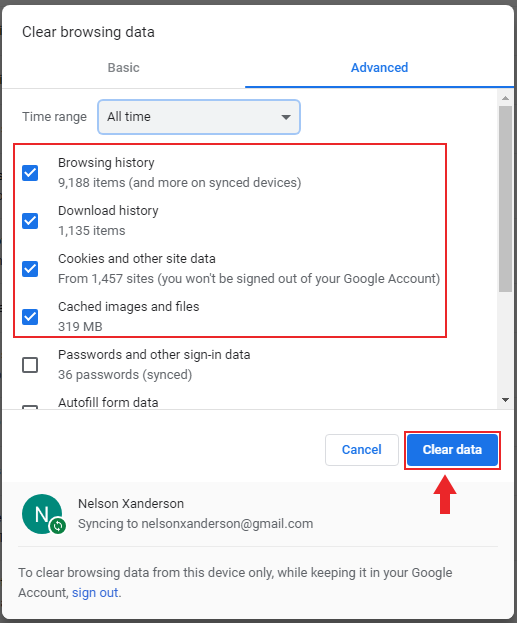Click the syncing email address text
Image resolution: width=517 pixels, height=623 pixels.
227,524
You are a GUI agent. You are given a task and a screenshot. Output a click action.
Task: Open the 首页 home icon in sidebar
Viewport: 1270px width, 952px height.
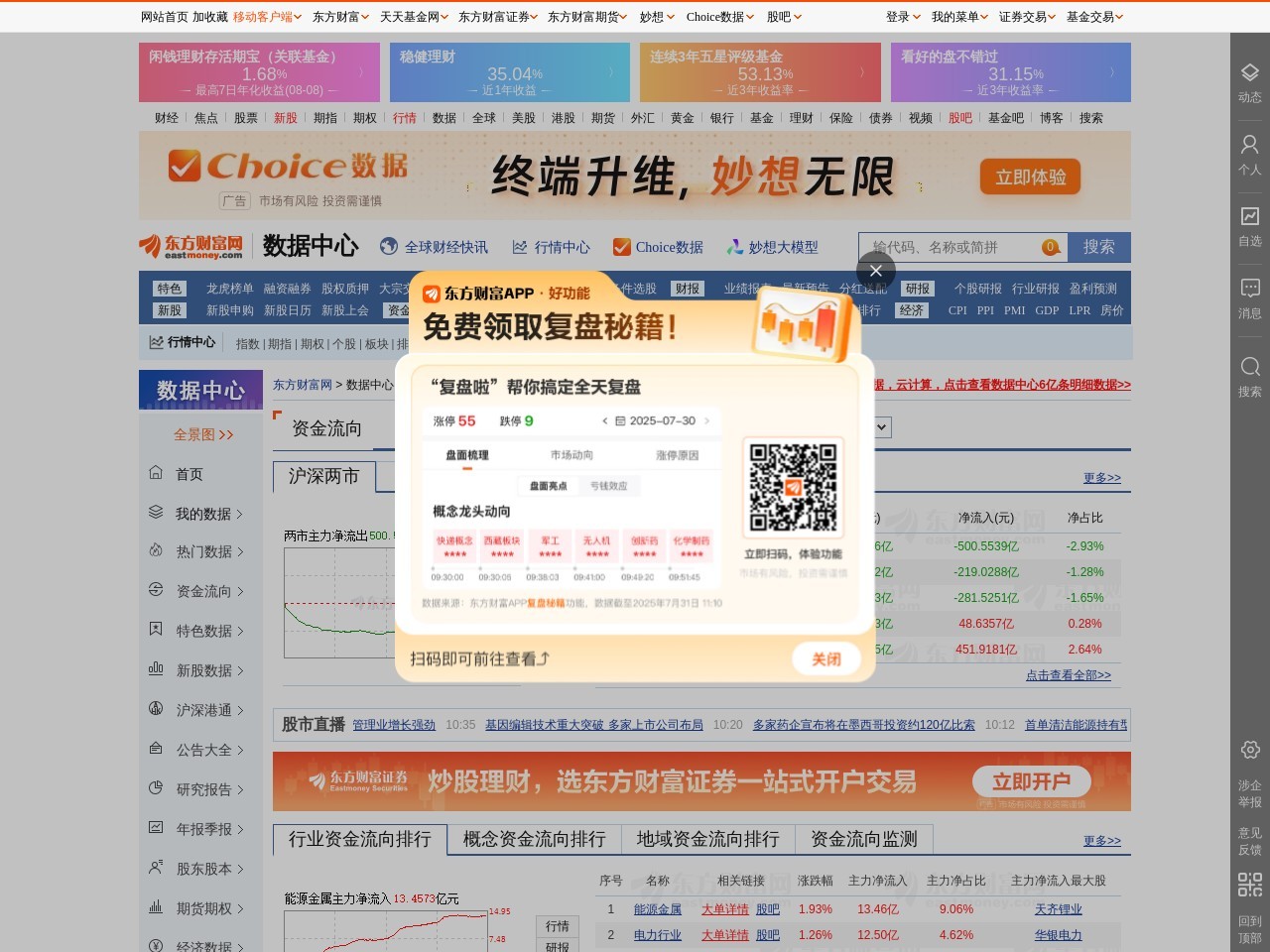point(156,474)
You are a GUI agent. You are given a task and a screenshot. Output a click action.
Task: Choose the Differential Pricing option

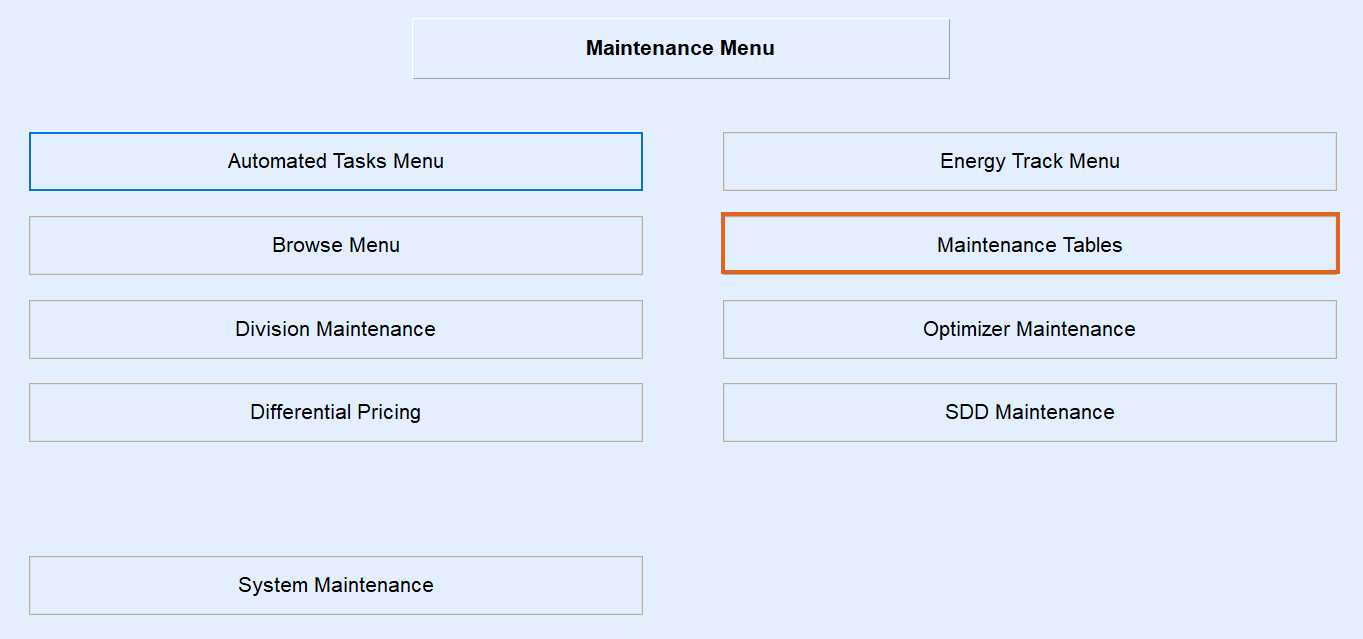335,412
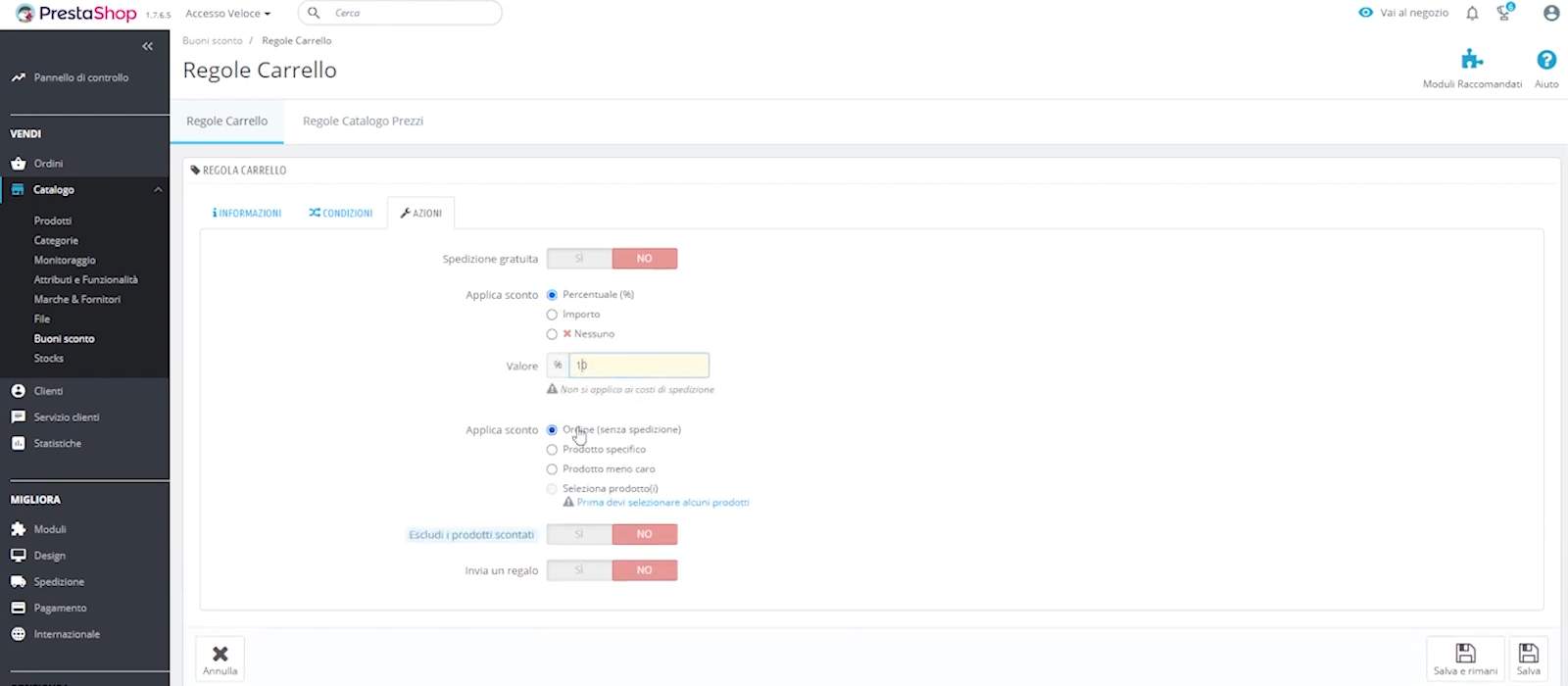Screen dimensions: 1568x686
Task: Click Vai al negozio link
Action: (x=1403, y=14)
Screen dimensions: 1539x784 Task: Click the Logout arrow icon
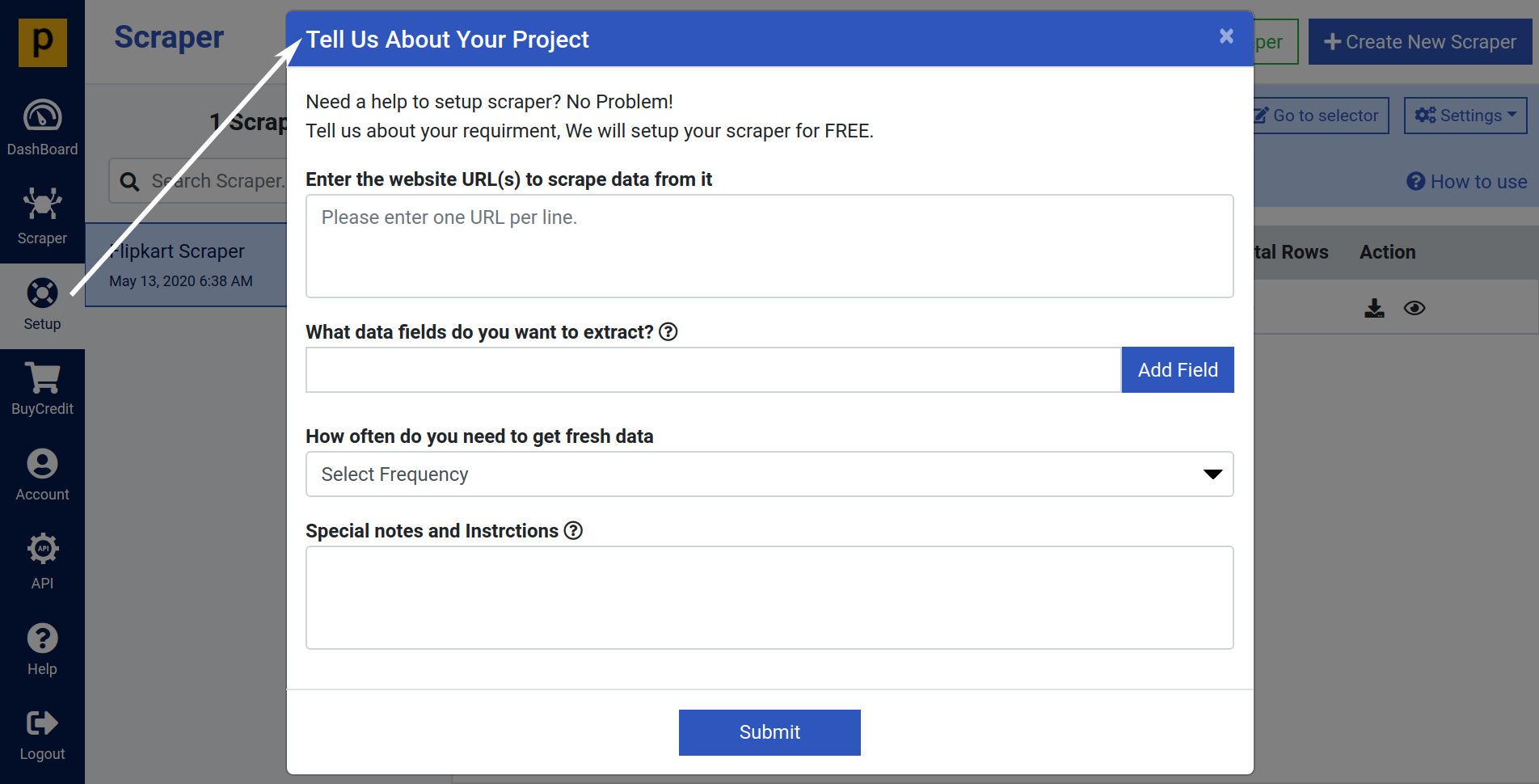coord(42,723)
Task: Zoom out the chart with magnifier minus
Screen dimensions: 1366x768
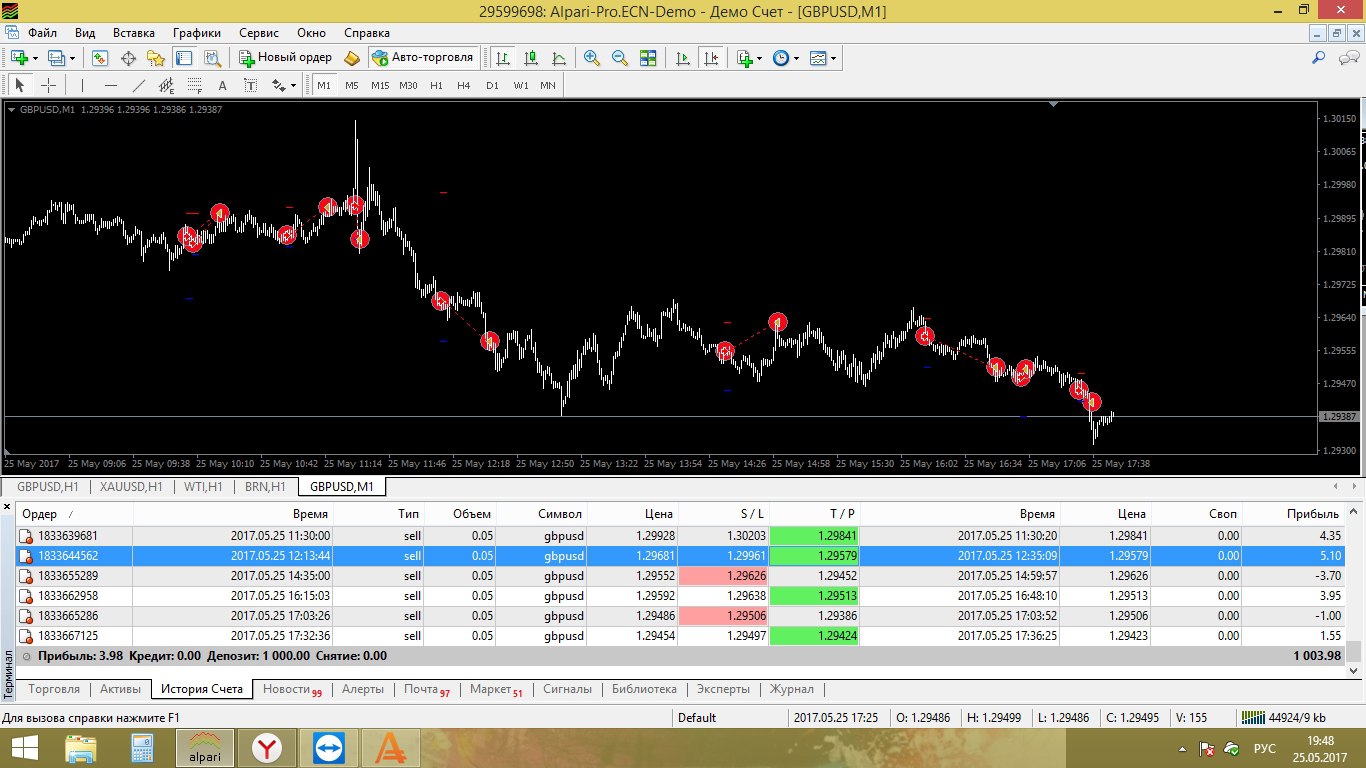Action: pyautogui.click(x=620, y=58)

***

#### Exercise details:
Copy exactly the lines running from the line with "Task: Open the 首页 home icon in sidebar" to the final line of the listing, keeping both ends and dropping any picture.

#### Exercise result:
Task: Open the 首页 home icon in sidebar
Viewport: 1270px width, 952px height.
point(156,474)
You are a GUI agent. You are given a task and a screenshot. Output a click action.
Task: Choose the Differential Pricing option

335,412
Screen dimensions: 1568x686
Task: Click Vai al negozio link
Action: (x=1403, y=14)
Screen dimensions: 1539x784 Task: Click the Logout arrow icon
coord(42,723)
Task: Zoom out the chart with magnifier minus
Screen dimensions: 1366x768
Action: pyautogui.click(x=620, y=58)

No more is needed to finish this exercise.